Testo fornito:
A volte ci sentiamo come se fossimo irreali, come se la nostra quotidianità fosse solamente un sogno, come se non avessimo più alcuna consapevolezza del mondo esterno. Ci sentiamo vuoti ed insoddisfatti, mentre le parole di Jack White, dell’ultimo brano, “Terminal Archenemy Ending”, di questo intenso album, risuonano dentro di noi.
Abbiamo, davvero, ascoltato tutto quello che c’era da ascoltare? Abbiamo, davvero, visto tutto quello che c’era da vedere? Forse è ciò che vorrebbero farci credere, così da renderci più mansueti, così da mantenerci in uno stato permanente di dipendenza, lontani dalle leve del controllo e del potere e, soprattutto, completamente ignari delle verità che si celano dietro i voraci ingranaggi delle loro macchine globali di predominio e supremazia.

Richiesta scritta 1:
Per favore, indica se ciascuna affermazione concorda con il testo, rispondendo sì o no e citando alla lettera le parole del testo che lo stabiliscono: (a) l'ultimo brano dell'album si intitola "Terminal Archenemy Ending"; (b) ci sentiamo pieni e soddisfatti; (c) ciò che vorrebbero farci credere servirebbe a renderci più mansueti.
Richiesta scritta 2:
Riporta il passo del testo compreso tra "A volte ci sentiamo" e "predominio e supremazia.", estremi inclusi, sostituendo "sogno" con "miraggio".
Le righe non hanno alcun ruolo in questo lavoro.

Righe:

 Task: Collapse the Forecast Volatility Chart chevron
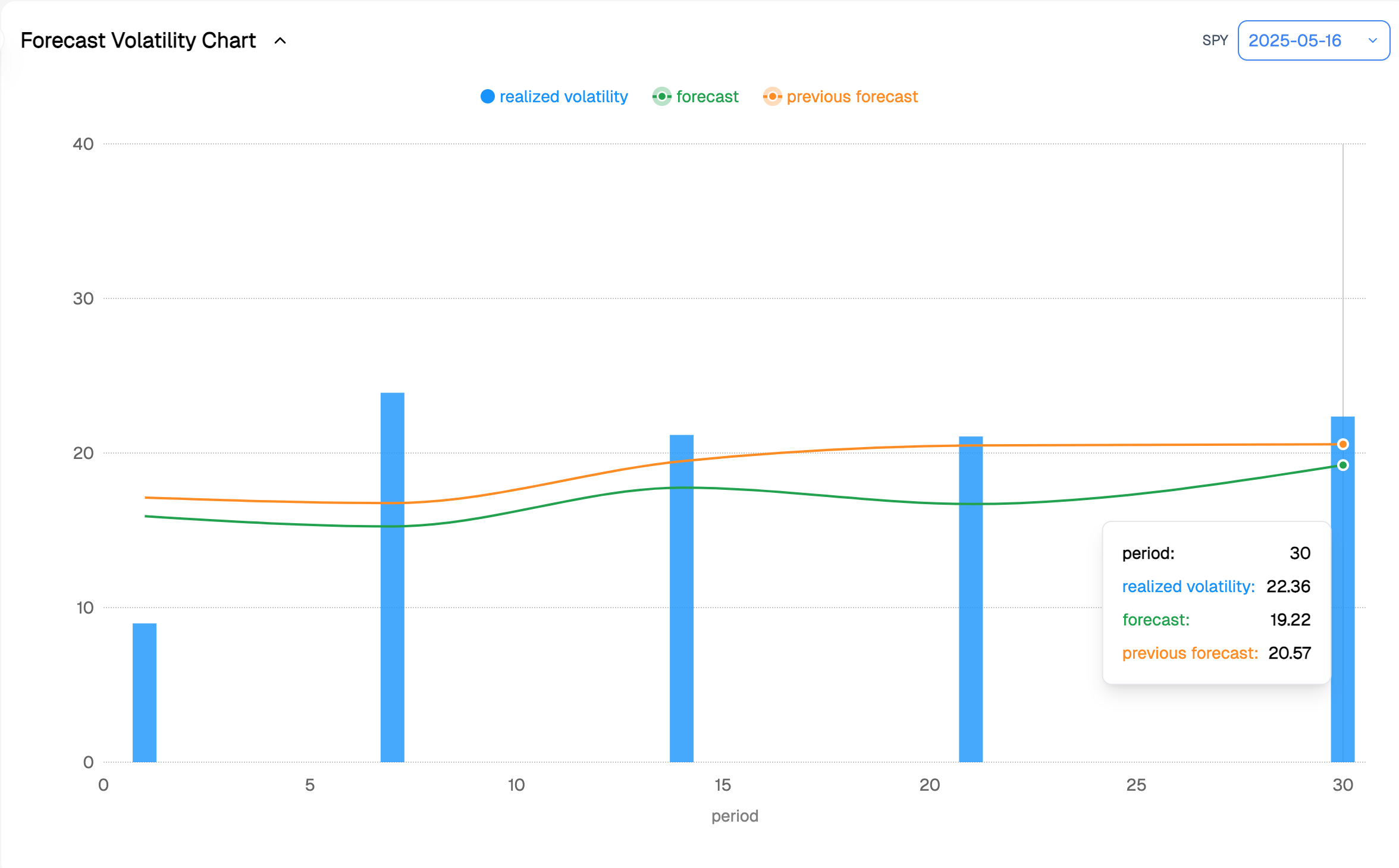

--

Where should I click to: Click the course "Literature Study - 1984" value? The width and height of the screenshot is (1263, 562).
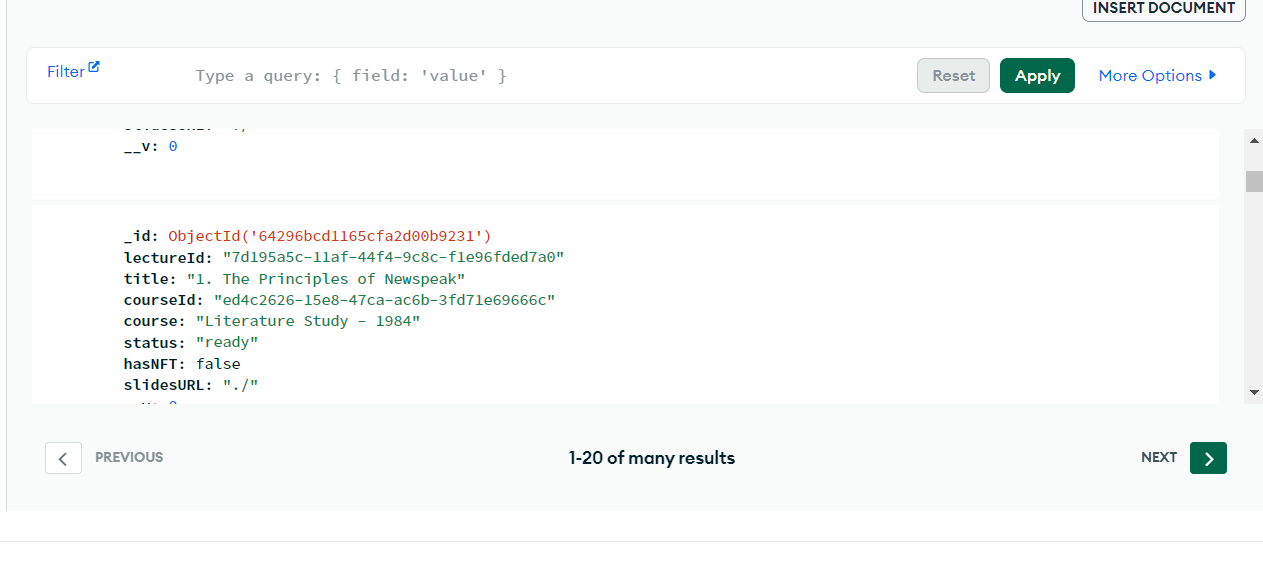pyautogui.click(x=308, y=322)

Risposta attesa 1:
(a) Sì: «dell’ultimo brano, “Terminal Archenemy Ending”»
(b) No: «Ci sentiamo vuoti ed insoddisfatti»
(c) Sì: «così da renderci più mansueti»

Risposta attesa 2:
A volte ci sentiamo come se fossimo irreali, come se la nostra quotidianità fosse solamente un miraggio, come se non avessimo più alcuna consapevolezza del mondo esterno. Ci sentiamo vuoti ed insoddisfatti, mentre le parole di Jack White, dell’ultimo brano, “Terminal Archenemy Ending”, di questo intenso album, risuonano dentro di noi.
Abbiamo, davvero, ascoltato tutto quello che c’era da ascoltare? Abbiamo, davvero, visto tutto quello che c’era da vedere? Forse è ciò che vorrebbero farci credere, così da renderci più mansueti, così da mantenerci in uno stato permanente di dipendenza, lontani dalle leve del controllo e del potere e, soprattutto, completamente ignari delle verità che si celano dietro i voraci ingranaggi delle loro macchine globali di predominio e supremazia.